--- TASKS ---
1. In the article about who qualifies for a tearful White House press conference, who sent the petition asking President Obama to hold a press conference for those killed in al Majala?
2. Extend the article about who qualifies for a tearful White House press conference, beginning after its final sentence.

--- TEXT EXTRACT ---
** Begin **

After Sandy Hook Shooting, White House Lays Out Who Is Eligible For Teary Press Conference
December 20
20:19 2012

ASSOCIATED PULP

WASHINGTON – Are other countries jealous of President Obama’s heartfelt response to the massacre at Sandy Hook Elementary?

After a petition from Yemen gained prominence online, the White House was forced to lay out who qualified for a heartfelt press conference from the president, and who did not. After a few hours of deliberation by the president’s top aides, it was decided that, with little exception, only massacres of children in America that leave the victims’ bodies mostly intact are eligible for a tearful press conference.

If, say, the massacre is carried out not by a single shooter, but by a series of people taking commands from higher-ups who work for a recognized global empire’s military, there will be no weepy conference from the commander-in-chief. The other caveat comes down to how much of the victims’ bodies can be retrieved from the site of annihilation.

The petition came from a group of people in Yemen who implored the White House online to get President Obama to give a press conference for those killed in the American strike on their village of al Majala, but they were denied.

“Twenty-one children and fourteen women dead,” said a Yemeni man familiar with that terrifying day back in December of 2009. “Perhaps, with an apology, they’d even come back to life,” he said, referring to that mysterious group of twenty-four Pakistani soldiers who were slain by NATO and resurrected after an apology by the U.S. State Department.

** End **

--- RECORDS SHOWN ---
** Begin **

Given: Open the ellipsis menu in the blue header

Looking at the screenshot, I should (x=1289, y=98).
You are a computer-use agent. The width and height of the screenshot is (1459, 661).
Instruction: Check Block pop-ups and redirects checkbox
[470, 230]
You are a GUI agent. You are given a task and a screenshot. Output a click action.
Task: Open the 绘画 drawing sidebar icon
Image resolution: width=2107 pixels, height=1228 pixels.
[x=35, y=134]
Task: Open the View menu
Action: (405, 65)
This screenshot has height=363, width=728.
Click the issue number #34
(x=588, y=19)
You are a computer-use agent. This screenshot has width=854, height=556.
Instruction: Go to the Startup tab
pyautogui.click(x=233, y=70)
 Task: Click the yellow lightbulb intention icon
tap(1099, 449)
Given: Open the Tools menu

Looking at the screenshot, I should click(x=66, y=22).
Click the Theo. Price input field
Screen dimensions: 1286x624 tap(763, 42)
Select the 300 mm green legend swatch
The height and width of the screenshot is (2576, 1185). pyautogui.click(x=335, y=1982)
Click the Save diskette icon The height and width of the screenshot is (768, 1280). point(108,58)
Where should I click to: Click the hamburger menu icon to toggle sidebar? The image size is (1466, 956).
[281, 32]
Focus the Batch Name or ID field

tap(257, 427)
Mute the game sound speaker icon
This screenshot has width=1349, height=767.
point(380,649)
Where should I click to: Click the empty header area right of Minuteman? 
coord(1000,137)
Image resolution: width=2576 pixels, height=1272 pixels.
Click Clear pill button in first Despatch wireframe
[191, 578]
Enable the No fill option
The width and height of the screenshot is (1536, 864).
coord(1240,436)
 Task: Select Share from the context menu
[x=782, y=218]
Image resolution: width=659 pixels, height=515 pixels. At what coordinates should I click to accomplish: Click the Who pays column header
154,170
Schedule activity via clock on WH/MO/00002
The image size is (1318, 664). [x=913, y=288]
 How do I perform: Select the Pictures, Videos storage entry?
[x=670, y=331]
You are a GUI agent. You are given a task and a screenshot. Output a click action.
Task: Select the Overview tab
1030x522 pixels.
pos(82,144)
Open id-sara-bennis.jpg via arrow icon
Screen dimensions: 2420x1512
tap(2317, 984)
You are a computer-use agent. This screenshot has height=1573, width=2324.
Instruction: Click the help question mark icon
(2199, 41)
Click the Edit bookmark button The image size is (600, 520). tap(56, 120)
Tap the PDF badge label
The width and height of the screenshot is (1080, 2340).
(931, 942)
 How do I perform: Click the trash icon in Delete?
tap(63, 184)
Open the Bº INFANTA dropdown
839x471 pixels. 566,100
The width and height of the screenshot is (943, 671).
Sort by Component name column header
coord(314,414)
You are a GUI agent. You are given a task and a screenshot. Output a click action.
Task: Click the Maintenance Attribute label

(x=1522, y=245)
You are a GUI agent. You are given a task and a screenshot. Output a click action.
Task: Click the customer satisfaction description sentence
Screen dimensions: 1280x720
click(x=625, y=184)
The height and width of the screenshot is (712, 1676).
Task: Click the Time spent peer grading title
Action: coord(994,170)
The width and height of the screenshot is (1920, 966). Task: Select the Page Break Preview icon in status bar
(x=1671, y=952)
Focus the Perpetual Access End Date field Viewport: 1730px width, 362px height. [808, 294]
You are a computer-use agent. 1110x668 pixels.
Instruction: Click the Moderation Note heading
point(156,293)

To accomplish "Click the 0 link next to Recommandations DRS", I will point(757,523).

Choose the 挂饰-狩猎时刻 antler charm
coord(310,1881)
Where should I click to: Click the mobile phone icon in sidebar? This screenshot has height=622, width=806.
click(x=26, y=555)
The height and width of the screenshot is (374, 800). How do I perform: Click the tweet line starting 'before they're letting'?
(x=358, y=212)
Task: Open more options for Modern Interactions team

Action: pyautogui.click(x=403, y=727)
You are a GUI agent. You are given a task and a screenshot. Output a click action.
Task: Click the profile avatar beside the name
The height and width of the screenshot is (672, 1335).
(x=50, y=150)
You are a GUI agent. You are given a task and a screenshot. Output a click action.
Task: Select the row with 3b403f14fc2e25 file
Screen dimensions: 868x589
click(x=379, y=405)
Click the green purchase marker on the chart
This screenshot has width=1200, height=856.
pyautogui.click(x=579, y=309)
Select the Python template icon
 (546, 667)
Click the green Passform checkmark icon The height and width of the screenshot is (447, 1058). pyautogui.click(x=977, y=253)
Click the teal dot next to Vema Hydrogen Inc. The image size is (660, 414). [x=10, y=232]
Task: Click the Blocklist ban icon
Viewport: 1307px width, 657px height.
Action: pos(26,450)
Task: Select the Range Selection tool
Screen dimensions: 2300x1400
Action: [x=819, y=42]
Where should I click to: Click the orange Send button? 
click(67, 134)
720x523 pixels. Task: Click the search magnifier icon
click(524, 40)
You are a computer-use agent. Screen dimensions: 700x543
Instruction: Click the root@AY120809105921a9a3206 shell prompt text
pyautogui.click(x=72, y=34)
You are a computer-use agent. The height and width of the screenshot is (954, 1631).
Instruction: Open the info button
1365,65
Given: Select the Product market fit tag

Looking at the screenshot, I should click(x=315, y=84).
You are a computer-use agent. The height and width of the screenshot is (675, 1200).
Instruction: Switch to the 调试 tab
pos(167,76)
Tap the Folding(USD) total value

** End **

--- RESULTS FOR THE EXERCISE ---
1. A group of people in Yemen.

2.
“We saw the president on television wiping away his tears as he talked about the shooting at Sandy Hook Elementary. We would like the same genuine recognition,” he said.

Tomahawk missiles fired by the United States obliterated the small village as they sought to kill a man with alleged ties to Al Qaeda in the Arabic Peninsula (AQAP). Most of the men had been away working at the time of the strike. When they came back, they found their lives blown up, and pieces of their wives, mothers, and daughters interspersed in the rubble.

The United States ain’t going to weep for that…

After a hushed-up investigation took place by Yemeni officials, the verdict sent back to the Pentagon was partially positive: the bad guy had probably been taken out. But it was impossible to tell for sure since the missiles pulverized the homes and all their occupants.

A former lieutenant of the United States Army called the Yemeni petition “a gratuitous form of jealousy.” If that village has a possible tie to Al Qaeda, that village will be taken out, he said, and the United States “ain’t going to weep and get on one knee for that.”

Press Secretary Jay Carney tried to fitfully explain the White House’s decision after a wily reporter asked about the petition. “The White House, the president in particular, but not just him, has trouble working up the necessary welling of emotion when there is, essentially, nothing left of the victims. Which is the case in Yemen.”

Carney said when the victims are disintegrated, “it’s almost like no harm, no foul.” Sheer distance between us and them also helps, he noted.